- _THE TASK_: Return, exactly and in full, the lines of the records below starting at the one with "Click the 'Behavior on MX failure' heading" and ending at the one with "Given: Select the 更新（ドメイン設定） step label", and no other lines.

··········

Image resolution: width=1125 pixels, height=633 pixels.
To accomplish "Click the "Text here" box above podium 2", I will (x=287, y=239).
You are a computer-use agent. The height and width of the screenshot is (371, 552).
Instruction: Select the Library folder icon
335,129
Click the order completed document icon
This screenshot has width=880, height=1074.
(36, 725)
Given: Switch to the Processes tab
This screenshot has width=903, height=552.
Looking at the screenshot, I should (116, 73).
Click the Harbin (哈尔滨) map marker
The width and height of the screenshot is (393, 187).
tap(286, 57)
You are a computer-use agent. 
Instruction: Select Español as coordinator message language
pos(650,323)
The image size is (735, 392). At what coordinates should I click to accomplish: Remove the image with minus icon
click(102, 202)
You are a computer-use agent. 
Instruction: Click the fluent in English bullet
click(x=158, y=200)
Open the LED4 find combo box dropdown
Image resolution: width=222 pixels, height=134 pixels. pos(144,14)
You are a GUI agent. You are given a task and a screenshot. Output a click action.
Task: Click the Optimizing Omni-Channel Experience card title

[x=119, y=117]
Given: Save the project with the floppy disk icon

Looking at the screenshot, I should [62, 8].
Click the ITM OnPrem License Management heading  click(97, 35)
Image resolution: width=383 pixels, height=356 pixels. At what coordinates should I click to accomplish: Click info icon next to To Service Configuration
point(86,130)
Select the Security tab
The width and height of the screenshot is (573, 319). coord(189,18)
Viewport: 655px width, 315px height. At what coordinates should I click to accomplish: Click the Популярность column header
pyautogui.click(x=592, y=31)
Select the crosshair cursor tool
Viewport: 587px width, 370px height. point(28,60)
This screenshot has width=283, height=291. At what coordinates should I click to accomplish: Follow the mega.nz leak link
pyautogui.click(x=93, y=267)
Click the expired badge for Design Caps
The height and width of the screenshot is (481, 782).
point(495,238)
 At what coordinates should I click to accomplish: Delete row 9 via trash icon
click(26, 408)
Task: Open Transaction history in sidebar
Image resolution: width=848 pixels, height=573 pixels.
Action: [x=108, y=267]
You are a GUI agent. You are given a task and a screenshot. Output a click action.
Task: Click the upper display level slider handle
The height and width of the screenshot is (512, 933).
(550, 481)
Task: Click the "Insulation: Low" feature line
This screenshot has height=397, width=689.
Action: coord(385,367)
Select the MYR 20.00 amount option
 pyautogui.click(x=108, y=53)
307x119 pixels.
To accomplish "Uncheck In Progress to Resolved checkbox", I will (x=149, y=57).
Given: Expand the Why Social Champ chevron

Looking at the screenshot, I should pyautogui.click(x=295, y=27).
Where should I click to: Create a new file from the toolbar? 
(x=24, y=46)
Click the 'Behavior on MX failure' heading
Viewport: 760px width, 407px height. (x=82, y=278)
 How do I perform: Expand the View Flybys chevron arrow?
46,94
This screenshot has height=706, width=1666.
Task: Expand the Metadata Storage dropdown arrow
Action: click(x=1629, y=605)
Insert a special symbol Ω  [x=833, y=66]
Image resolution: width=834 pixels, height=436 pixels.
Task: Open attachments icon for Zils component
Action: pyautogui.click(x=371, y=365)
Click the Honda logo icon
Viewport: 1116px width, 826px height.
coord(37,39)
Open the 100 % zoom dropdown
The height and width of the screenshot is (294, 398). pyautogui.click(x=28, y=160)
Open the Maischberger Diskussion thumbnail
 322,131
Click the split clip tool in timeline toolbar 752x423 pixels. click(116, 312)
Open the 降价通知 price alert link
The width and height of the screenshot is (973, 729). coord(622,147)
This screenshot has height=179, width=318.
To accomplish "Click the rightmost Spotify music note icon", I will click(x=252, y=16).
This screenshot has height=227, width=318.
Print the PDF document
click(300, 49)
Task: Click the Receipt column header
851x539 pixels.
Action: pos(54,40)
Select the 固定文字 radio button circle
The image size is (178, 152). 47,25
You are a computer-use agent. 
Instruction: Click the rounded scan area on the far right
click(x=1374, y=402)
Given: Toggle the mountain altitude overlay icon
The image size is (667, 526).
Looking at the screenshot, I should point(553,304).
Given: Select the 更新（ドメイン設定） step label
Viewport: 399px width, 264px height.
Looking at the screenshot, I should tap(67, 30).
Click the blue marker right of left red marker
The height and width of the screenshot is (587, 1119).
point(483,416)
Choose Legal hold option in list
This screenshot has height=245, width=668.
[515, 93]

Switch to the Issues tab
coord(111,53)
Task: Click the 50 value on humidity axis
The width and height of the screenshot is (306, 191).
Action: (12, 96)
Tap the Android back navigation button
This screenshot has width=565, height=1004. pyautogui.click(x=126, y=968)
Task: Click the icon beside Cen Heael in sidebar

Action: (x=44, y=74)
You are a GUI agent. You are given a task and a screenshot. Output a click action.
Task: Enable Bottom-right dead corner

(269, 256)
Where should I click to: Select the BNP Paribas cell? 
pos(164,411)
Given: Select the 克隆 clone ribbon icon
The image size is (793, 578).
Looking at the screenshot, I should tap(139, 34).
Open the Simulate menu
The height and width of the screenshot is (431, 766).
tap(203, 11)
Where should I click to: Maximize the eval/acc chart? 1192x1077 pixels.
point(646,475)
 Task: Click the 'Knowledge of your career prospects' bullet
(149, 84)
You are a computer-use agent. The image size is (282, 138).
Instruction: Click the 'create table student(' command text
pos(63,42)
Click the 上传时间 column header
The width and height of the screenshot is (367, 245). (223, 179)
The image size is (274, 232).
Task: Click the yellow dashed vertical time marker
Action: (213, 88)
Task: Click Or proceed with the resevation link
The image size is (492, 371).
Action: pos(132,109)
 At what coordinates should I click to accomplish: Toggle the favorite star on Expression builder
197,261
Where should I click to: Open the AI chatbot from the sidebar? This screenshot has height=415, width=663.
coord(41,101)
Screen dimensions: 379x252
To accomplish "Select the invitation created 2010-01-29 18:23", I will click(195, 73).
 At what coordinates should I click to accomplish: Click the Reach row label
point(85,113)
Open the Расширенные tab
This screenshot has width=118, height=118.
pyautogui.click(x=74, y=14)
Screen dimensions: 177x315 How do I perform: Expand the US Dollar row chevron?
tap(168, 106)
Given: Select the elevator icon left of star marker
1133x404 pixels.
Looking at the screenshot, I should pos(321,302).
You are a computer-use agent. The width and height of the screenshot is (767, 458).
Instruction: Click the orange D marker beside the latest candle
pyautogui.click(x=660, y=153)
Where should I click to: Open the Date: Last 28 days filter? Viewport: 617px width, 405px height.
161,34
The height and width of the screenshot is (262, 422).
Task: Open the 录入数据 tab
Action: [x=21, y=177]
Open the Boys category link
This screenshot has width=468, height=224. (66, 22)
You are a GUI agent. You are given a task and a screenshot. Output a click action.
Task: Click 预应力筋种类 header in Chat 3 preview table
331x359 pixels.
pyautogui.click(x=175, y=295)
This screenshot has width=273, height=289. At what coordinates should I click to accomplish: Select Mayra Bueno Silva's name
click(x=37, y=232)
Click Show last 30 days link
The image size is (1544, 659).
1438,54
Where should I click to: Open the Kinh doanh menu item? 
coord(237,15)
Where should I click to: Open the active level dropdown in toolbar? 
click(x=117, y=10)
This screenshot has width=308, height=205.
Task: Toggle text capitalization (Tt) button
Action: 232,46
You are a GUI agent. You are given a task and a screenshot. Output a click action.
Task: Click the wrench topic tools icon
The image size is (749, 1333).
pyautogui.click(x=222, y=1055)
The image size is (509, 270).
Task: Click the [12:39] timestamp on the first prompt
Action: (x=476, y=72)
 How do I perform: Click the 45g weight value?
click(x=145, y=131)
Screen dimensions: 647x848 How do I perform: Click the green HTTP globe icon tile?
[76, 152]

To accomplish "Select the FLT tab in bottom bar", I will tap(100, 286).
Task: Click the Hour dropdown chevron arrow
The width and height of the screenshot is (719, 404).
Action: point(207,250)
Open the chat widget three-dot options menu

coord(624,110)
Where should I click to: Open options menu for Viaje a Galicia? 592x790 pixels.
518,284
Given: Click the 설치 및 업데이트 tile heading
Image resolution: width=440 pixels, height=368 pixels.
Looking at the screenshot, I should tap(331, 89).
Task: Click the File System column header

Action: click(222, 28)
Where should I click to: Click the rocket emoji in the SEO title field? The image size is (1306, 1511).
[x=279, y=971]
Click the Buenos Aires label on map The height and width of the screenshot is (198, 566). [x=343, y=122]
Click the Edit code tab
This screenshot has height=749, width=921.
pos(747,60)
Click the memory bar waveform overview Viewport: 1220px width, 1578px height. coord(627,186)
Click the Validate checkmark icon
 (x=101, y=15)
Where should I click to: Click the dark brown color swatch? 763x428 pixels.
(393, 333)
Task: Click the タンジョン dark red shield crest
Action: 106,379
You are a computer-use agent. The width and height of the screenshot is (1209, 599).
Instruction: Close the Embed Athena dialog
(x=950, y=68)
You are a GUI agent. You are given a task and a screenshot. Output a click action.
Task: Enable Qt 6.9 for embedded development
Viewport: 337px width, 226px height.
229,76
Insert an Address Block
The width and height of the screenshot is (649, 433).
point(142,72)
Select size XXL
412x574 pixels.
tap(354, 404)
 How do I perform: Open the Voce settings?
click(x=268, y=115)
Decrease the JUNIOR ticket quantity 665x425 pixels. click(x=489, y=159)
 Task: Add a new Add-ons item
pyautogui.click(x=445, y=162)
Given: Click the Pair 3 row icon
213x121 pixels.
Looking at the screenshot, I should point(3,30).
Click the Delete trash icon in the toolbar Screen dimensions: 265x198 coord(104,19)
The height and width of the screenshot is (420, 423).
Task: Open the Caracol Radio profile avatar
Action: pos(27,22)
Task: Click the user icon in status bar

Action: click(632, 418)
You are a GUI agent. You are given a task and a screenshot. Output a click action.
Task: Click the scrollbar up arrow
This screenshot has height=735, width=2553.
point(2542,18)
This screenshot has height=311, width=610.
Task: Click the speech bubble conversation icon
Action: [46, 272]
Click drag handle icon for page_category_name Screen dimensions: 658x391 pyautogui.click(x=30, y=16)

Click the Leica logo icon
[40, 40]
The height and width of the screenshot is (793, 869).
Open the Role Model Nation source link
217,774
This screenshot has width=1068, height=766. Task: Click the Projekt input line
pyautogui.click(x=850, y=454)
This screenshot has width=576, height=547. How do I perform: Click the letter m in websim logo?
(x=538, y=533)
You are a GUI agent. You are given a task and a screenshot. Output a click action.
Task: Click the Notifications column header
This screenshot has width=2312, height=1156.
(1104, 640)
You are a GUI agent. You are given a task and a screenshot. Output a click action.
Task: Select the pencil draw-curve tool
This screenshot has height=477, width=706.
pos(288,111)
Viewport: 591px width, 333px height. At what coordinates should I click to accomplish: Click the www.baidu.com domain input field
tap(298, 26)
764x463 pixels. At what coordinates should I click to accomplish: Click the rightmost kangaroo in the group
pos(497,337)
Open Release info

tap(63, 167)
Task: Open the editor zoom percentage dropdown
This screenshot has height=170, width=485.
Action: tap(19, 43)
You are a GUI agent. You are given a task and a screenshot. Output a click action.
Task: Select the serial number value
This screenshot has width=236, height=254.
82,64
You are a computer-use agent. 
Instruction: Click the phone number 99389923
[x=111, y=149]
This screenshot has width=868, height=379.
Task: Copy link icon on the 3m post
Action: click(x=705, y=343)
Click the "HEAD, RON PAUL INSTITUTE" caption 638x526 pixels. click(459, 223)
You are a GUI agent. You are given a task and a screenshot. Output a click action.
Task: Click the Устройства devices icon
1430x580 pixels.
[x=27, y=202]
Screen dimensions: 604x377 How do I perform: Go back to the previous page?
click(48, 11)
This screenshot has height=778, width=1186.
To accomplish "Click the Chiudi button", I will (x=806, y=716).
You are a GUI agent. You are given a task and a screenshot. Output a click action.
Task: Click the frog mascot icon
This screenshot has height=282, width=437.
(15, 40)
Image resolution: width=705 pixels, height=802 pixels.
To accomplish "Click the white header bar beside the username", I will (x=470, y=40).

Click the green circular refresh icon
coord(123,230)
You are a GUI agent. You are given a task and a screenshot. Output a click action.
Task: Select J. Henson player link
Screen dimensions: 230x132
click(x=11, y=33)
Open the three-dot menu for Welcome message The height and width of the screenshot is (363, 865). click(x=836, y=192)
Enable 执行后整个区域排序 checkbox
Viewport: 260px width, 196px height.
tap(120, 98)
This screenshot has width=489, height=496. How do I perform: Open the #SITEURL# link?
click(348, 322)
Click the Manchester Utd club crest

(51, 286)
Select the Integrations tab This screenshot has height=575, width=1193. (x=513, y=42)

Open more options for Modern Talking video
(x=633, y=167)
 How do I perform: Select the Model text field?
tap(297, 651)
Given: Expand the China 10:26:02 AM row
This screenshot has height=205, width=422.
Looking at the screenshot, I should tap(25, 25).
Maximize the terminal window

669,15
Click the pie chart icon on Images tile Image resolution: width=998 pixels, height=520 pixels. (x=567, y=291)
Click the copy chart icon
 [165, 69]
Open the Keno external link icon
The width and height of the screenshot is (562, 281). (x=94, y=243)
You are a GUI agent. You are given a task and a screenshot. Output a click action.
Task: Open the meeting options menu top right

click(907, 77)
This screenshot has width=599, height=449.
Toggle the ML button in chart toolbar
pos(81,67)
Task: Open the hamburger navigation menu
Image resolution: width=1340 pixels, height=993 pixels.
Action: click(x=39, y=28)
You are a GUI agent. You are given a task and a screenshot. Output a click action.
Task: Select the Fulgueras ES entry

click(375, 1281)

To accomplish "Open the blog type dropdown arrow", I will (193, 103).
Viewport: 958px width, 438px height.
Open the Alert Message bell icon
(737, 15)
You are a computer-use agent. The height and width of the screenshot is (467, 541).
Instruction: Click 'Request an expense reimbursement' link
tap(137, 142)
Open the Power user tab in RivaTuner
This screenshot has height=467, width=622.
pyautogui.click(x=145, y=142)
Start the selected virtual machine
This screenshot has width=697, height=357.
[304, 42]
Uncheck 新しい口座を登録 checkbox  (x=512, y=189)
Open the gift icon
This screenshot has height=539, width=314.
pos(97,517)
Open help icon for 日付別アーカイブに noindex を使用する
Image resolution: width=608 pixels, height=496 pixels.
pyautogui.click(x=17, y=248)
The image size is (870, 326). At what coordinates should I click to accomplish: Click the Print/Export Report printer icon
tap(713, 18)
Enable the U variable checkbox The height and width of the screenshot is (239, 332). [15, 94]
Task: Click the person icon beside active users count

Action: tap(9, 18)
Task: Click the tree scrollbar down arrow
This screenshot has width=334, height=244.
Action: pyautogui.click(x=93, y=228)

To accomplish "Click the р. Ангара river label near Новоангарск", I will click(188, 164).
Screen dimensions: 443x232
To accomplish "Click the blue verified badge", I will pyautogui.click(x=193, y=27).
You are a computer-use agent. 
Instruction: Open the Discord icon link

··········

- _WRITTEN SOLUTION_:
Click the 'Behavior on MX failure' heading
Viewport: 760px width, 407px height. (x=82, y=278)
 How do I perform: Expand the View Flybys chevron arrow?
46,94
This screenshot has height=706, width=1666.
Task: Expand the Metadata Storage dropdown arrow
Action: click(x=1629, y=605)
Insert a special symbol Ω  [x=833, y=66]
Image resolution: width=834 pixels, height=436 pixels.
Task: Open attachments icon for Zils component
Action: pyautogui.click(x=371, y=365)
Click the Honda logo icon
Viewport: 1116px width, 826px height.
coord(37,39)
Open the 100 % zoom dropdown
The height and width of the screenshot is (294, 398). pyautogui.click(x=28, y=160)
Open the Maischberger Diskussion thumbnail
 322,131
Click the split clip tool in timeline toolbar 752x423 pixels. click(116, 312)
Open the 降价通知 price alert link
The width and height of the screenshot is (973, 729). coord(622,147)
This screenshot has height=179, width=318.
To accomplish "Click the rightmost Spotify music note icon", I will click(x=252, y=16).
This screenshot has height=227, width=318.
Print the PDF document
click(300, 49)
Task: Click the Receipt column header
851x539 pixels.
Action: pos(54,40)
Select the 固定文字 radio button circle
The image size is (178, 152). 47,25
You are a computer-use agent. 
Instruction: Click the rounded scan area on the far right
click(x=1374, y=402)
Given: Toggle the mountain altitude overlay icon
The image size is (667, 526).
Looking at the screenshot, I should point(553,304).
Given: Select the 更新（ドメイン設定） step label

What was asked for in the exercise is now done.